### [PASSAGE]
Waves of PTSD pity wash over me every time I pass a restaurant on a 90-degree day. So during the recent heat wave, I made a resolution: Since I refused to cook in the heat, why should I make anyone else?

Day 1, Lunch

Chaco Canyon Organic Cafe, 4757 12th Ave. N.E., 522-6966, www.chacocanyoncafe.com

This industrial-hippie cafe's 95-percent-organic menu lists bowls of cooked grains and vegan sandwiches on baked bread, but a big chunk of it is devoted to raw foods. (Raw-foodists don't heat their food above 118 degrees, believing that heat kills valuable enzymes.) Though I spotted a rice steamer and a panini press in the kitchen, the mood there was decidedly chill.

I've eaten raw foods at a half-dozen restaurants over the years. What I appreciate more than the uncooks' talent for deliciousness is how they play with their veggies. True to form, most of the dishes I ordered deserved quotes: The "live pizza" "crust," a semifirm plank of ground nuts and flax seeds, was topped with a thick, flavorful puree of sun-dried tomatoes. On top, another puree, this one a ground-nut "ricotta" blended with a squeeze of lemon to replicate the fermented tang of real cheese, and finally miso-marinated mushrooms. The tomato sauce and marinated mushrooms more than compensated for the grainy, seedy textures of the crust and cheese, and I enjoyed the delicate vinaigrette on the mixed-green salad served alongside. I could only manage a few bites of the "curry," shredded zucchini tossed in a creamy spice-nut-coconut sauce that needed something (chiles? salt? a hot pan?) to make it have a flavor. I overcompensated by polishing off my slice of "pie," relishing the bright, thick raspberry filling more than its nut-and-date shell. Everything tastes better with natural sweeteners.

### [WORK TASK]
Summarize the passage in two sentences.

### [DATA LISTING]
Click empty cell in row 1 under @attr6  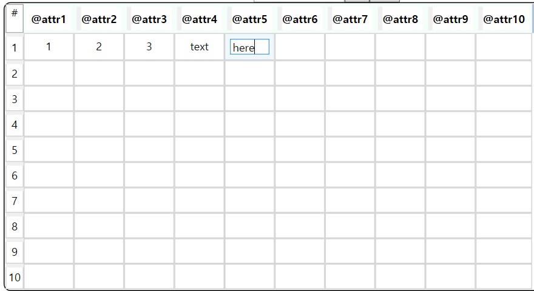pyautogui.click(x=300, y=47)
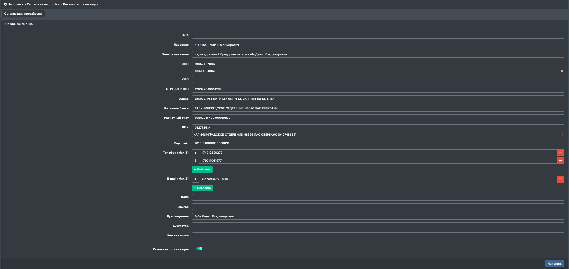Image resolution: width=569 pixels, height=269 pixels.
Task: Select the Название банка field
Action: tap(378, 108)
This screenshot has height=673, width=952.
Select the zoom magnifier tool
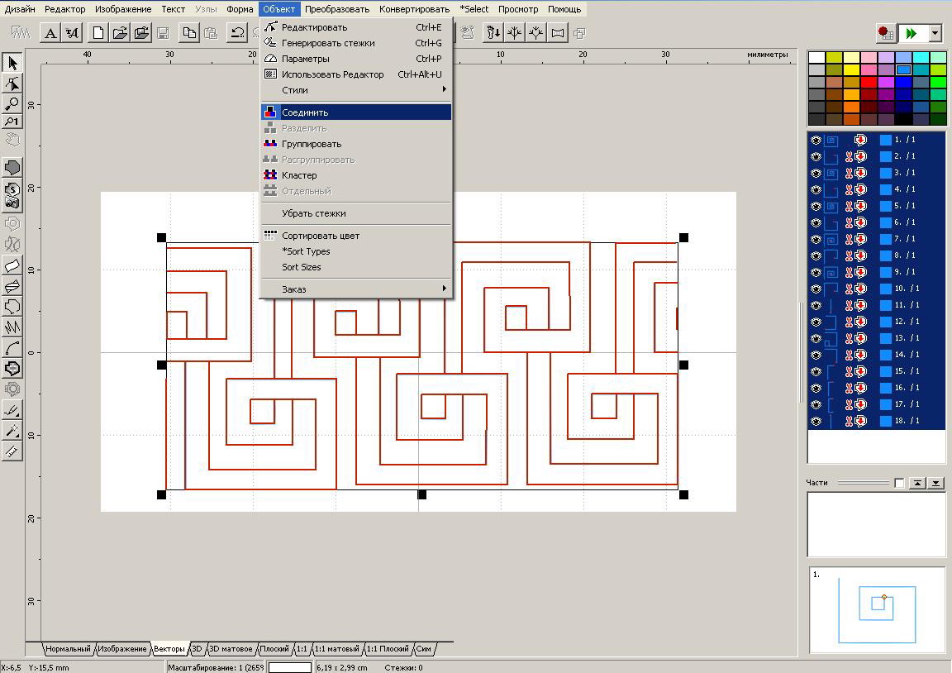pyautogui.click(x=12, y=103)
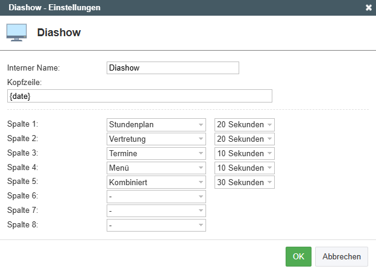The width and height of the screenshot is (376, 272).
Task: Change Spalte 2 duration of 20 Sekunden
Action: point(245,139)
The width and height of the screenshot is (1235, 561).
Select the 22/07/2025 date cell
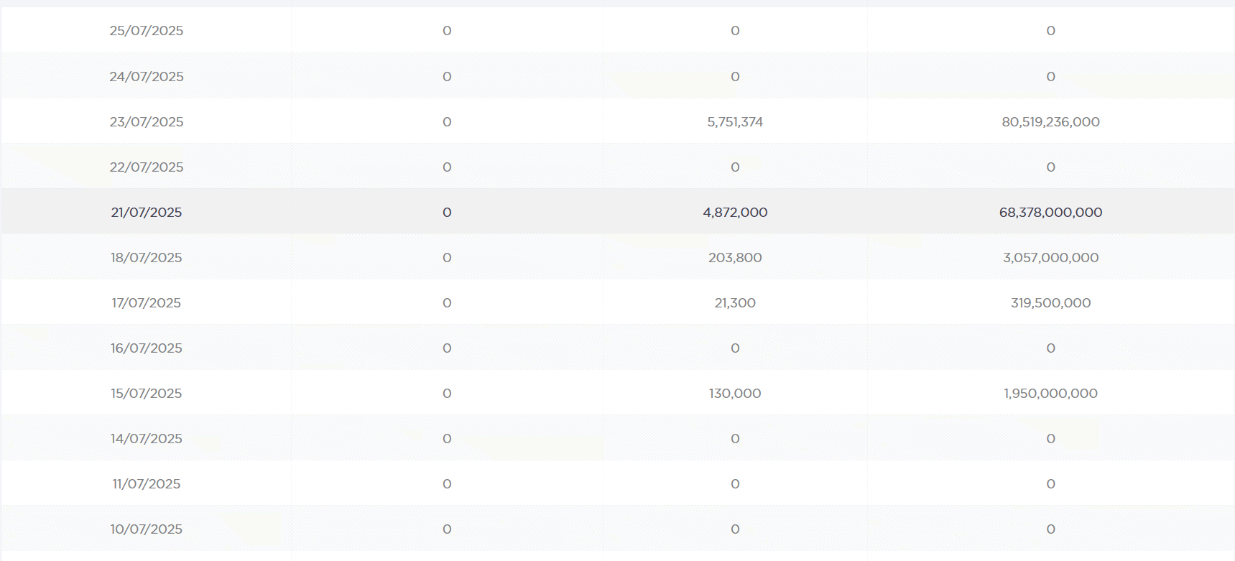(146, 167)

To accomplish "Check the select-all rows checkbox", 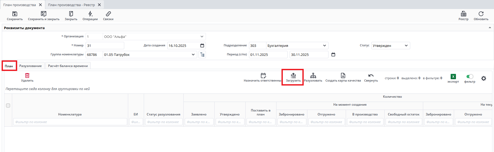I will pyautogui.click(x=8, y=106).
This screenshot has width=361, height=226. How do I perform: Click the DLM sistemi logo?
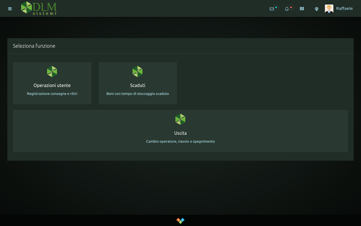[x=39, y=8]
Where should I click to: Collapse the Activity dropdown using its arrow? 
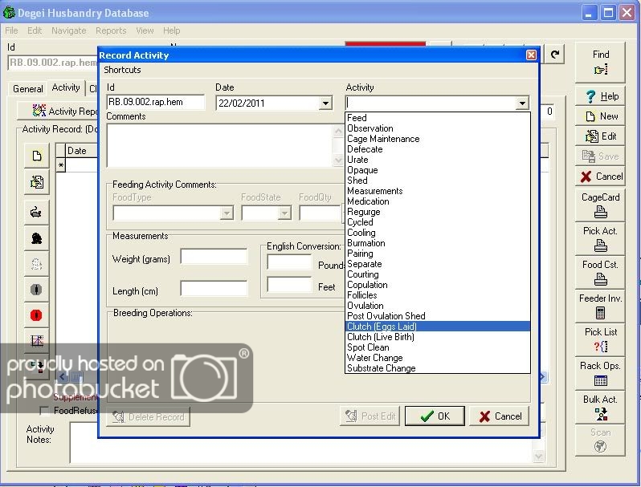pyautogui.click(x=522, y=103)
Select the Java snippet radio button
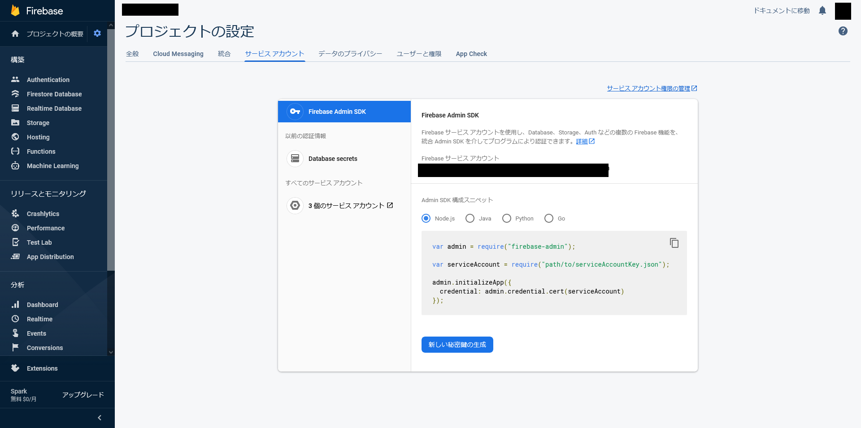The image size is (861, 428). [470, 218]
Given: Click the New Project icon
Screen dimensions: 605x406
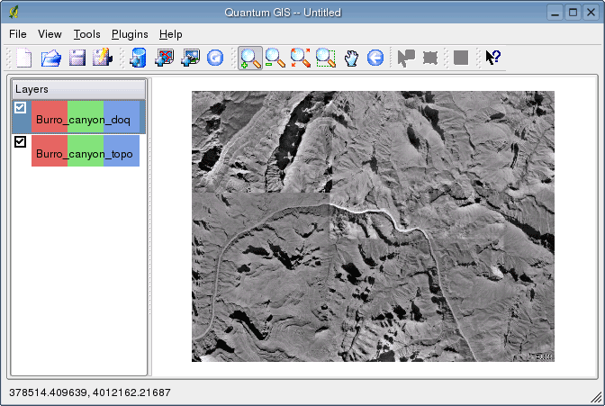Looking at the screenshot, I should [24, 59].
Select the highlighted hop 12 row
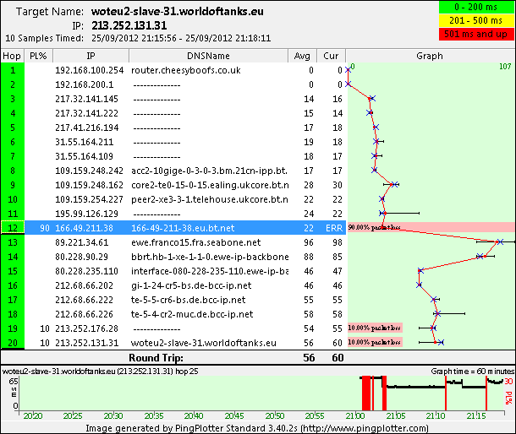 point(173,228)
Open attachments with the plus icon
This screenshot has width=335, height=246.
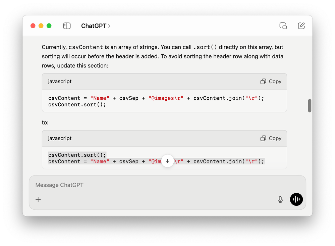point(38,199)
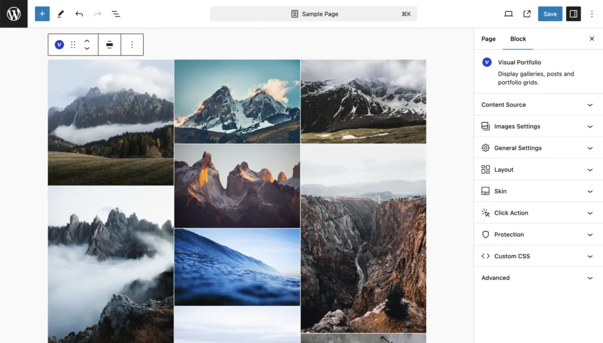Select the pencil Tools icon
The image size is (603, 343).
click(61, 14)
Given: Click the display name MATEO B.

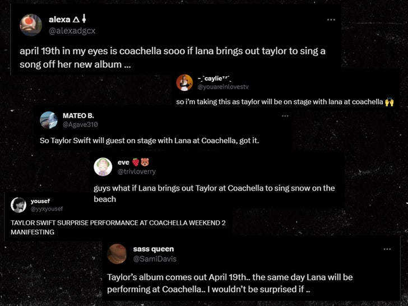Looking at the screenshot, I should tap(78, 115).
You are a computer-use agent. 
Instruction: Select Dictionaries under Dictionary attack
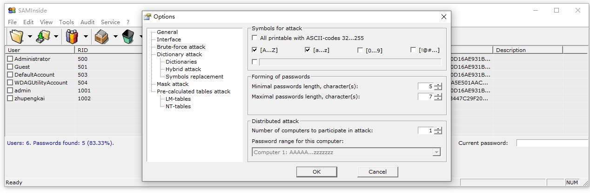click(181, 62)
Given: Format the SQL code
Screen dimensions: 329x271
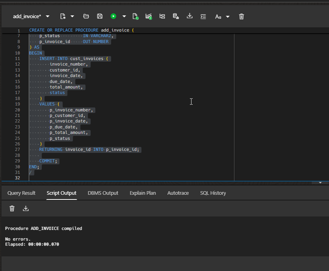Looking at the screenshot, I should [x=203, y=16].
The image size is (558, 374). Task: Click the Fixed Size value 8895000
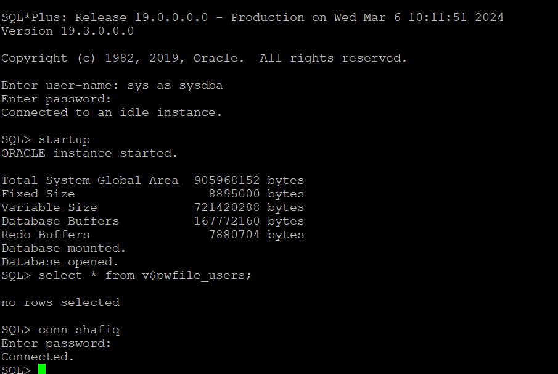click(234, 194)
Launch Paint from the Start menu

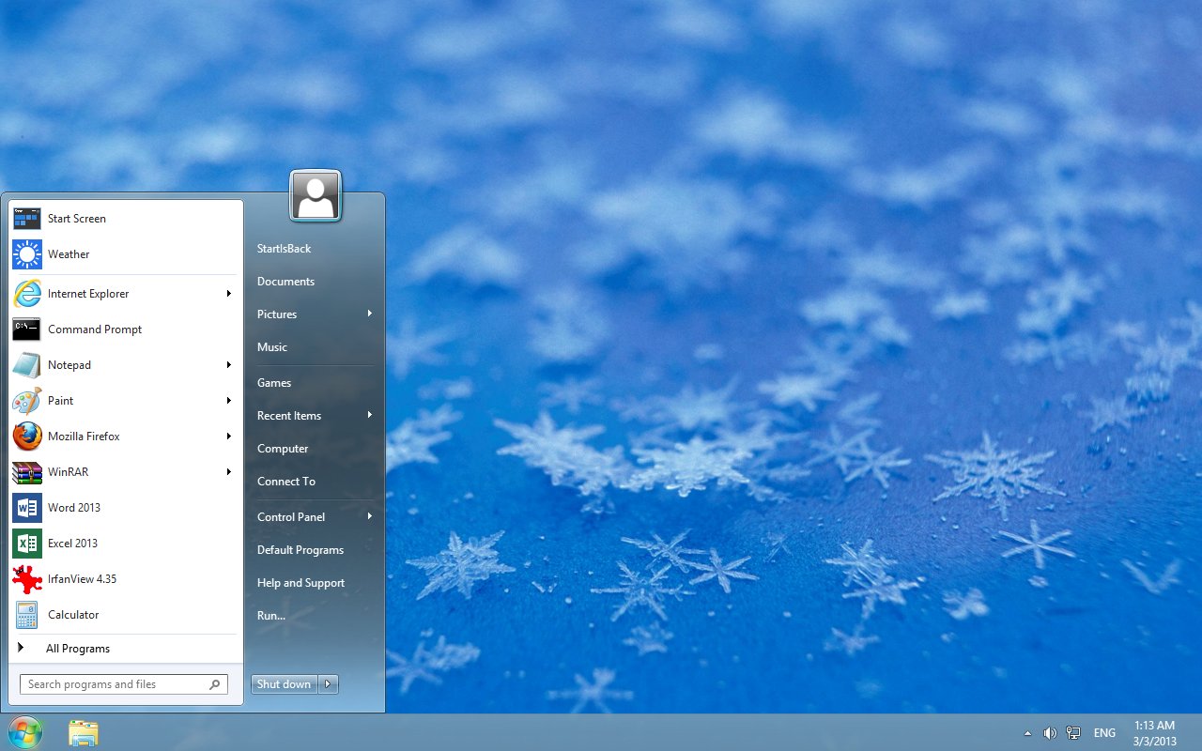click(x=60, y=401)

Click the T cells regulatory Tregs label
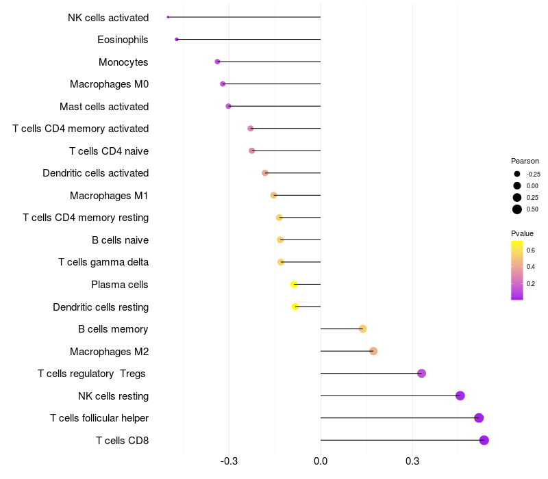(x=92, y=374)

### [ANSWER TO THE PROBLEM]
During a heat wave, the writer resolved not to make anyone else cook in the heat, and for lunch on the first day went to Chaco Canyon Organic Cafe, whose mostly organic menu gives a big part to raw foods that are never heated above 118 degrees. The writer enjoyed the "live pizza" of a nut-and-flax "crust" topped with sun-dried tomato puree, nut "ricotta," and miso-marinated mushrooms, found the zucchini "curry" lacking in flavor, and relished the raspberry filling of the "pie" more than its nut-and-date shell.